Although New Jersey has the lowest divorce rate in the United States, divorce is still a reality for many couples today. Talking to their children about an impending divorce can be one of the most difficult tasks parents may face. Parents may wish to shelter their children, but research shows this is not the best choice. Children need time to adjust to this new phase in their lives, as well as honest, age-appropriate answers to their questions.
Dr. Scott Roth, a New Jersey psychologist specializing in child and family services, suggests being honest and direct, while keeping all adult matters regarding the proceedings between the adults. Any attempt to bring the child into the divorce by discussing court orders, settlements, or even strategies can be extremely damaging to the children.
Because divorce itself may be confusing to children, it is important for parents to listen to their children and answer questions, following the children’s lead. Young children may need help verbalizing their feelings and may blame themselves for the divorce. Blame should not be placed on either parent or any individual, and details are unnecessary. The permanency of divorce will need to be established to avoid giving the children false hope.

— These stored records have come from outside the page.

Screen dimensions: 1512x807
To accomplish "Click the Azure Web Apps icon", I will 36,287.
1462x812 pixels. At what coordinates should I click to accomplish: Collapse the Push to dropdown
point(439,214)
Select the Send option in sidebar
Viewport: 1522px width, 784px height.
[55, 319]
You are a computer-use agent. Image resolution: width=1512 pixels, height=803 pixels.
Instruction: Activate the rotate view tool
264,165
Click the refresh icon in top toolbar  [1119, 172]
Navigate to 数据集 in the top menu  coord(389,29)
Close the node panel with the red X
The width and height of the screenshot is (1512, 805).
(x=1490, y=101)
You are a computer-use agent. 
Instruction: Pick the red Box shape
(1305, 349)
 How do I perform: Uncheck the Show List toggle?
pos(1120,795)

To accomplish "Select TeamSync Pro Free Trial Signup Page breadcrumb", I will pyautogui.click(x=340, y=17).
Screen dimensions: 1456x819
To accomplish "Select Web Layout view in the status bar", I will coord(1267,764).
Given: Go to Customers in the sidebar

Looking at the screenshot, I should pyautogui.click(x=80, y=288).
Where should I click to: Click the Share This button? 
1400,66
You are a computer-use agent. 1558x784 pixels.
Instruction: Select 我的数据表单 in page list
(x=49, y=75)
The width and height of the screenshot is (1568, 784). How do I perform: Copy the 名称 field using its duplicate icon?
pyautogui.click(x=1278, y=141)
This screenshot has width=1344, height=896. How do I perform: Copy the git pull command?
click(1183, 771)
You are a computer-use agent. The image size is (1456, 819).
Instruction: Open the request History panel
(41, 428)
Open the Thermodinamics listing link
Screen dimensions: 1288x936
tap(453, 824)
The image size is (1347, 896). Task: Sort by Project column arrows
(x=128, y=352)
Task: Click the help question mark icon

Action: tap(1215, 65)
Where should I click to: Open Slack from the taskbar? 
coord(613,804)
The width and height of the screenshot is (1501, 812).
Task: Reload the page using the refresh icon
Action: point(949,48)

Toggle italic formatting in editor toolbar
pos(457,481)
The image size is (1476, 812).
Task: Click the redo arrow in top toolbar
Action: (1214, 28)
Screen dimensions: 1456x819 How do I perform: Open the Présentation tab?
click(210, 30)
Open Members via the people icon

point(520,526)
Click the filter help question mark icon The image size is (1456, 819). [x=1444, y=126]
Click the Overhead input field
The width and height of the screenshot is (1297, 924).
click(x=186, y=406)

Once the separation occurs, Dr. William Sears, Associate Clinical Professor of Pediatrics at the University of California, Irvine, School of Medicine, says that children need to be reassured of their parents’ love and availability. Their routine should be established and the custodial home should be well organized. Though each parent will ultimately have different parenting and discipline styles, this should not become an area of power struggles or arguments. Children will understand and adapt.